I chose to use two languages because each one is good at different things. Node and Express are great for simple tasks like adding an expense or deleting an entry i.e. things where you want it to happen quickly and don't need a lot of computation. Express handles this with minimal overhead.
The analysis part is different. To see how much you spend each month, how much you spend in each category, and how your budget compares to what you actually spent, you need to look at all the data, group it by category and month, and do some math. This is what Python is good at i.e. looking at data, grouping it, and doing math.
If I had built this project entirely in Node, I would have had to write a lot of extra code to do the analysis. If I had built it entirely in Python, the simple tasks would have been more complicated. So I split it into two backends.

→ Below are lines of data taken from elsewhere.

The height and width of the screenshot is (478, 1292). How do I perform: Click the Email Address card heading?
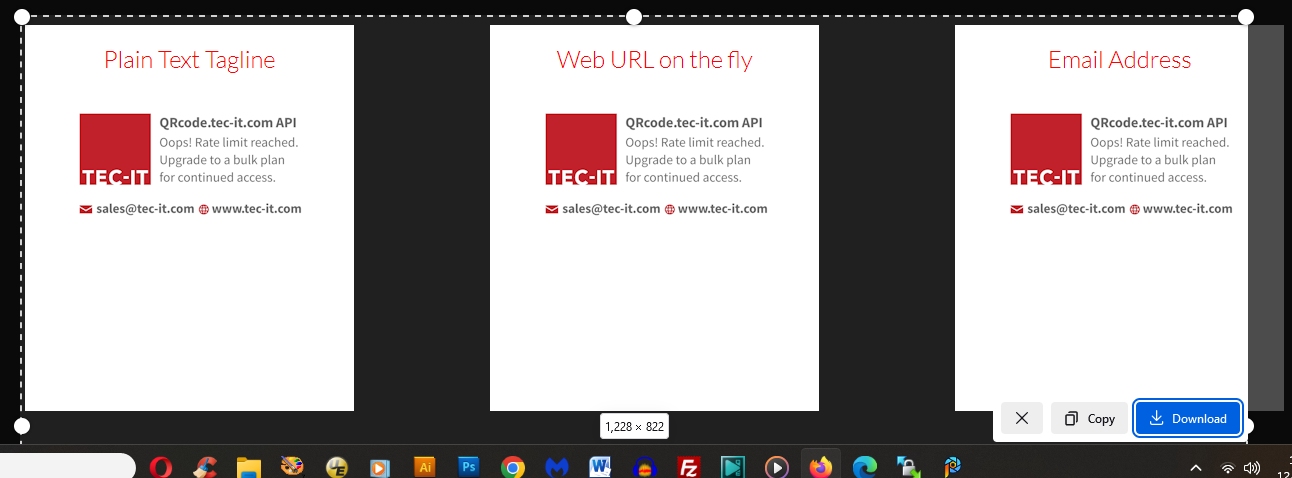click(1119, 60)
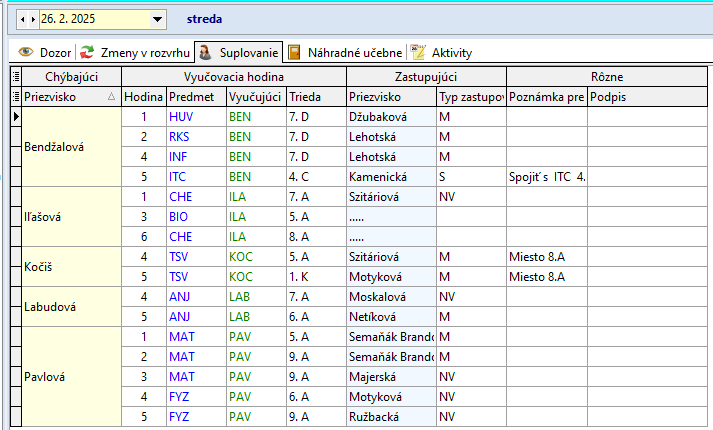Click the column chooser icon beside Priezvisko
The width and height of the screenshot is (713, 430).
[x=15, y=97]
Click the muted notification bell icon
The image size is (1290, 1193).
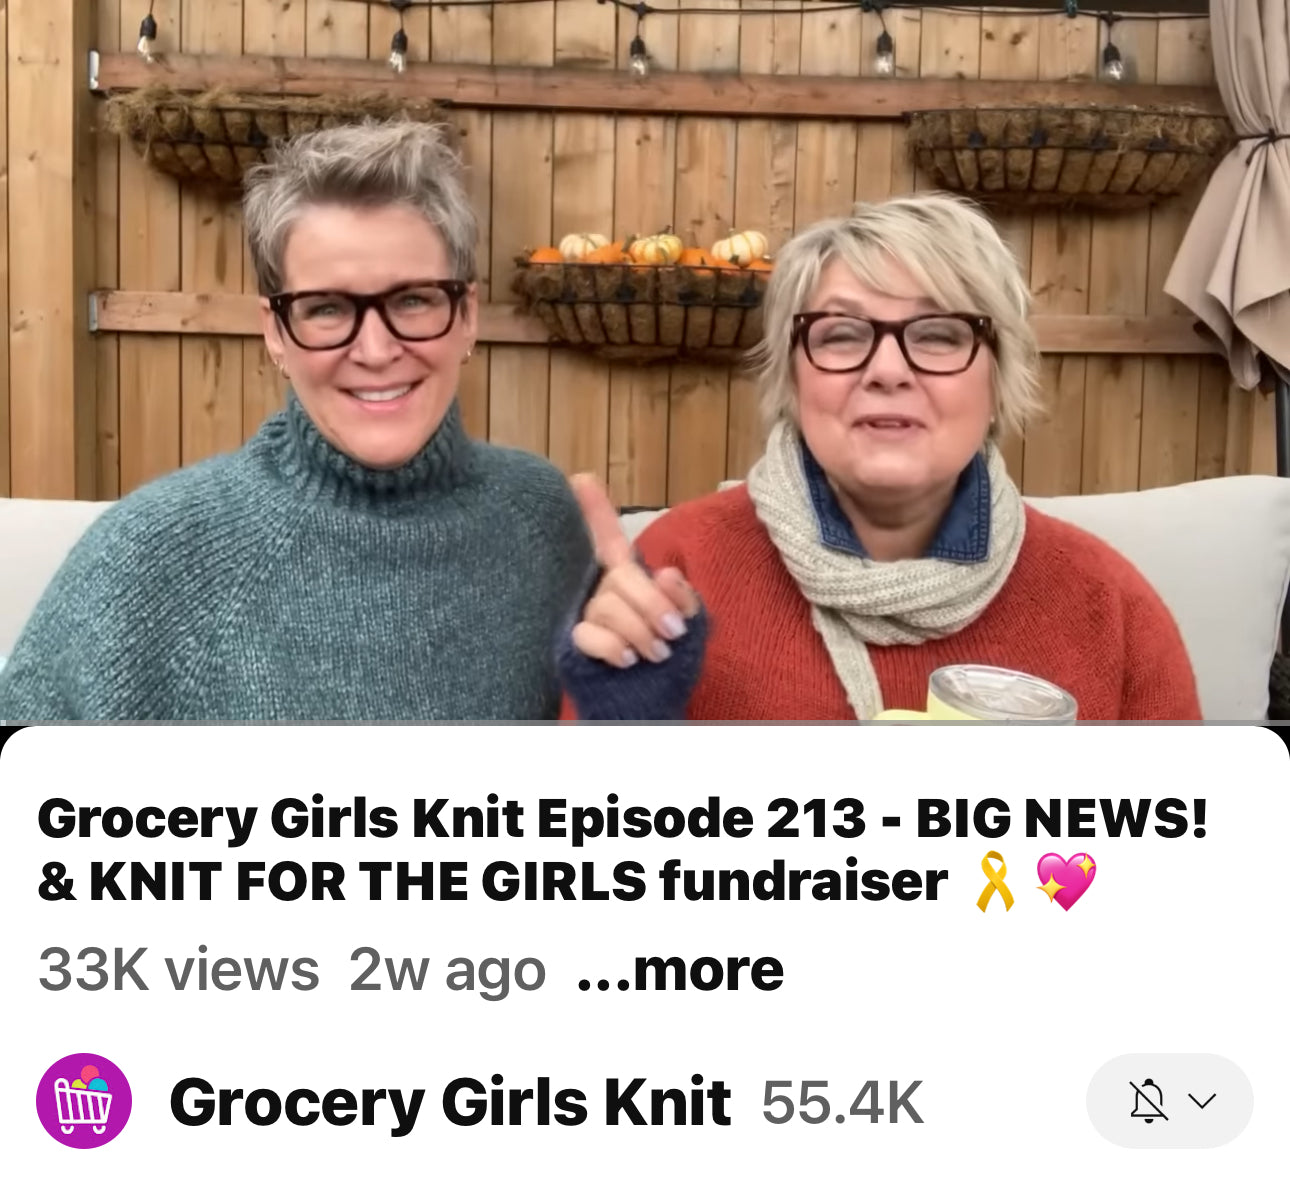click(x=1147, y=1101)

Each one does what it's good at.
The downside is that I now have two servers to manage, which means two deployments, two sets of environment variables, and a connection between them that I have to maintain. This is the cost of my decision, and I want to be clear about it.
How They Talk to Each Other
The React frontend talks to both backends directly. When you add an expense, it goes to the Node server. When you look at the analysis, the pie chart or the line chart, it goes to the FastAPI server.
Here's how it works: when you add an expense, the React form sends a request to the Node server, which writes it to the MongoDB Atlas database. Then the frontend asks the FastAPI server for the updated analysis, which looks at the data, does the math, and returns the updated chart data. The two backends never talk to each other directly. They only share the database.
The Biggest Challenge — CORS
The biggest challenge wasn't the analysis or the simple tasks. It was getting the frontend to talk to both backends after deployment. When I was testing it on my computer, everything worked fine. When I deployed it, the frontend on Vercel, the Node server on Render, and the FastAPI server on Render as a separate service, each on a different domain, the browser started blocking requests because of CORS.
To fix this, I had to configure CORS on both backends separately. On the Express server, I added the cors package and specified which origin was allowed to make requests. On the FastAPI server, I did the same using FastAPI's CORSMiddleware.
What made this harder was that I had to debug two problems instead of one. If a request failed, it could be because of the Node CORS config, the FastAPI CORS config, or both. The fix that worked was being explicit i.e. only allowing the exact deployed frontend URL on both servers from the start.
What I'd Do Differently
If I were to start over, I would focus on CORS from the beginning and make sure both the Express server and the FastAPI server are configured correctly before deploying. This would make the deployment process smoother and avoid the back-and-forth debugging across both servers.